Confocal laser scanning microscopy images of 3D organoids after 120 h cultivation time. The core of organoids consists of astrocytes covered by pericytes and an outer layer of endothelial cells. The overlay image of all channels represents the whole organoid.
© UDE/AK Epple

When researching damage caused by strokes, there is no getting around them: mice. Their brains are used to simulate vascular occlusions and their consequences - until now: The future could belong to "mini-brains" from the laboratory. With them, a team of researchers from medicine and chemistry at the UDE wants to establish new methods in stroke research without animal testing. The German Federal Ministry of Education and Research (BMBF) is funding the recently launched project with 750,000 euros.

For the next three years, everything will revolve around 3D organoids in an in vitro process. The cell structures produced in the laboratory, which resemble organs and provide tissue for investigations, are not a new invention by the UDE researchers. "But we are applying this method to stroke research for the first time," says CENIDE member Prof. Dr. Matthias Epple from Inorganic Chemistry. Together with his colleague, Dr. Viktoriya Sokolova, and his colleagues from Essen University Hospital, biologist Prof. Bernd Giebel (Institute of Transfusion Medicine) and physician Prof. Dirk M. Hermann (Chair of Vascular Neurology, Dementia and Aging Research), Epple wants to optimize and validate the animal-free model. In this way, it should find its way into research as quickly as possible. "If we succeed, research will need up to 20,000 fewer mice per year," Hermann estimates. That's a good start, given that more than 200,000 mice are used for stroke research worldwide every year.
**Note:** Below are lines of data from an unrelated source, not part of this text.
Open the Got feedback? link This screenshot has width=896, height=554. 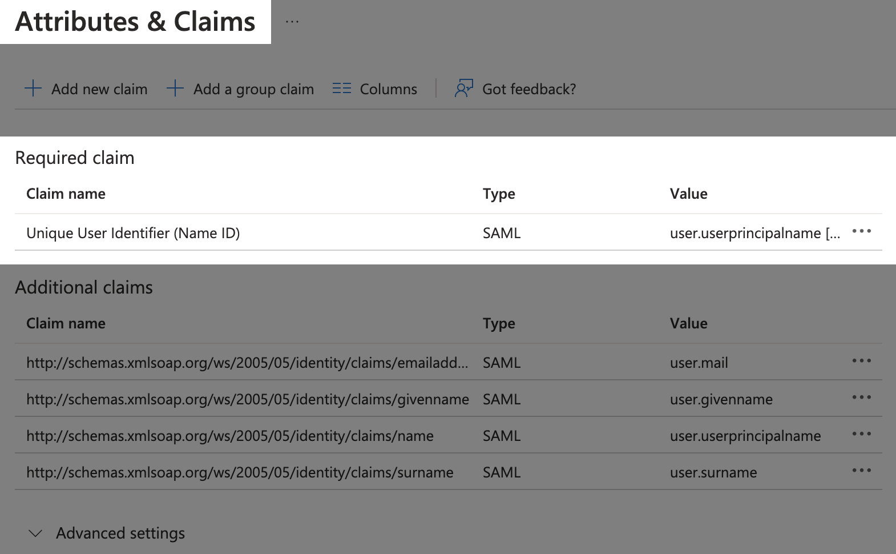pyautogui.click(x=528, y=90)
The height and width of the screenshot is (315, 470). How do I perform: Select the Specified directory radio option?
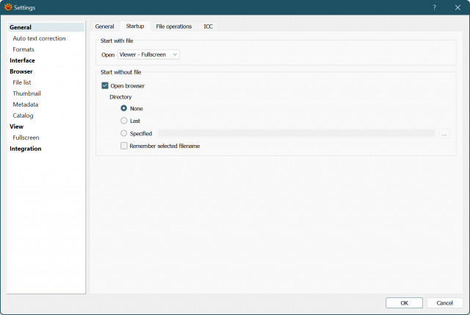(124, 133)
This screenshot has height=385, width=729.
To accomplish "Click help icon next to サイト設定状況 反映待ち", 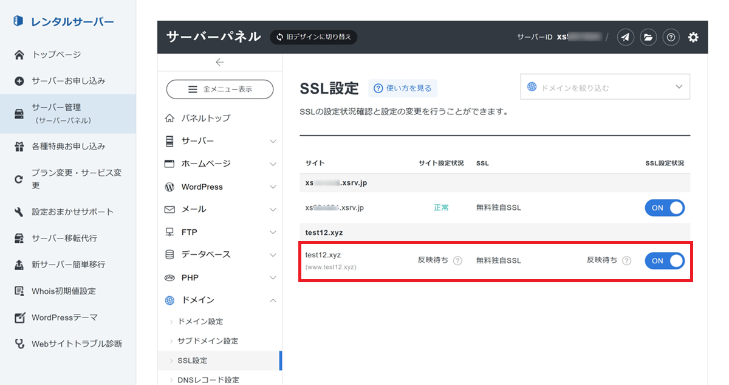I will tap(457, 260).
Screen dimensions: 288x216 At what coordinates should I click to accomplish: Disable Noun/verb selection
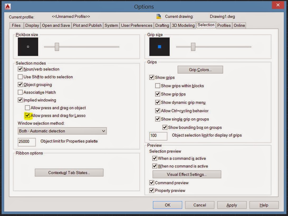point(20,69)
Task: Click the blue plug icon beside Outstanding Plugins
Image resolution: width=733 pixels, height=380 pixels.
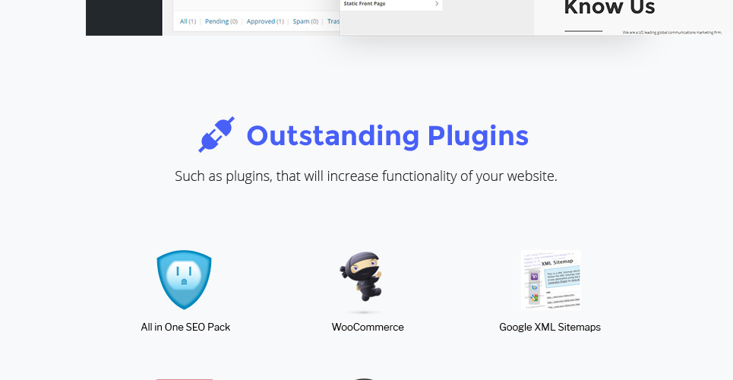Action: [216, 135]

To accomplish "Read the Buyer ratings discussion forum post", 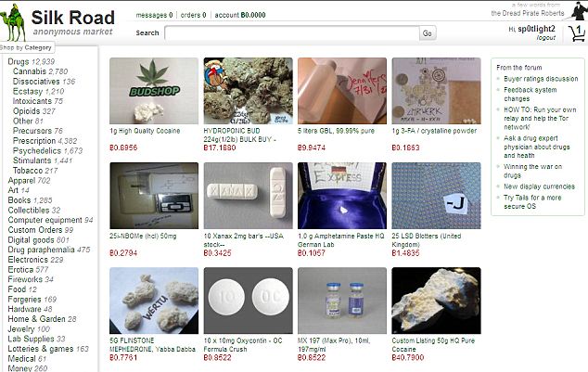I will [x=541, y=79].
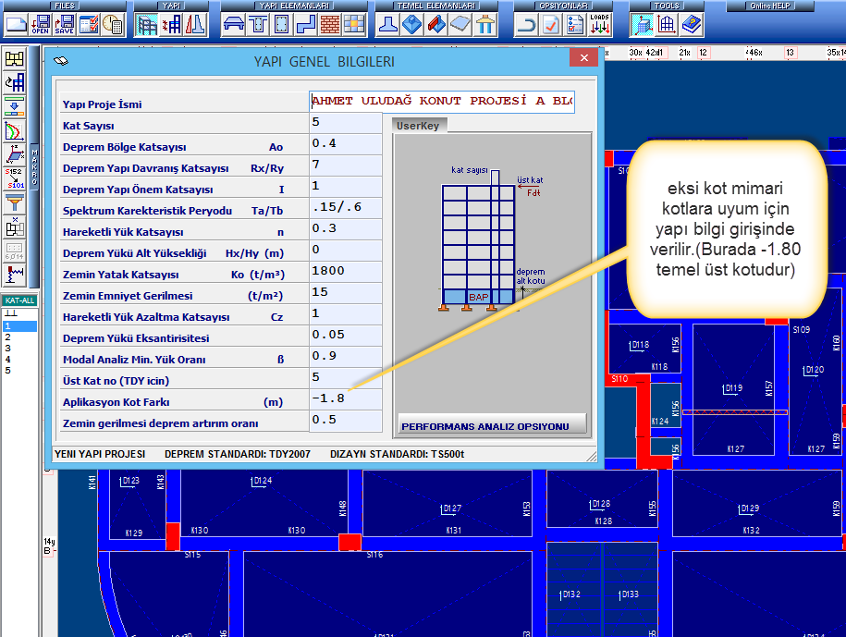Select the brick wall element icon
Image resolution: width=846 pixels, height=637 pixels.
(329, 25)
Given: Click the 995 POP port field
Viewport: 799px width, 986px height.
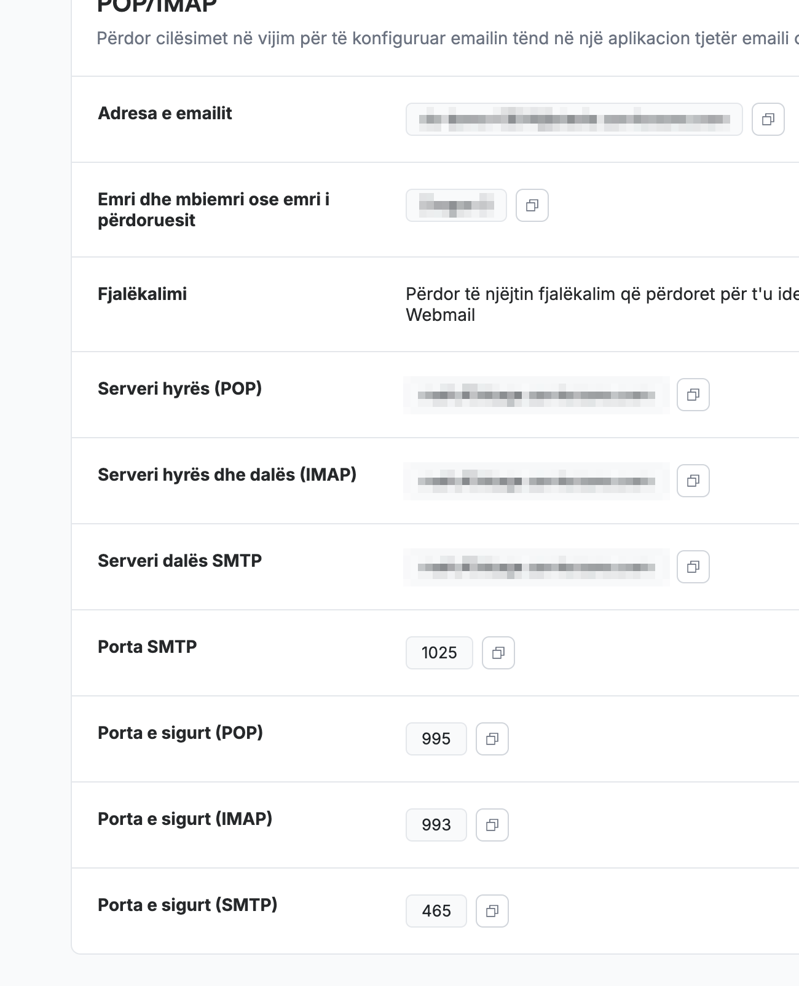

The three scientists and their teams have spent several years preparing the project, and they have already worked together on an interdisciplinary basis. Now it's time to get practical: the team cultivates three to six different cell types in the laboratory. The "mini-brains" will then be used to test which active ingredients pass the blood-brain barrier and what their effects are, including extracellular vesicles and ultra-small nanoparticles with different sizes and charges. "This drug discovery is an important step in the development of new drugs; it will help us develop a potential stroke therapy," Giebel explains.

The BMBF is deliberately pushing alternative methods research with its funding. If the UDE team is successful, there will not only be a publication at the end of the project, but also a workshop and a YouTube channel to raise awareness of the new approaches in stroke research without animals.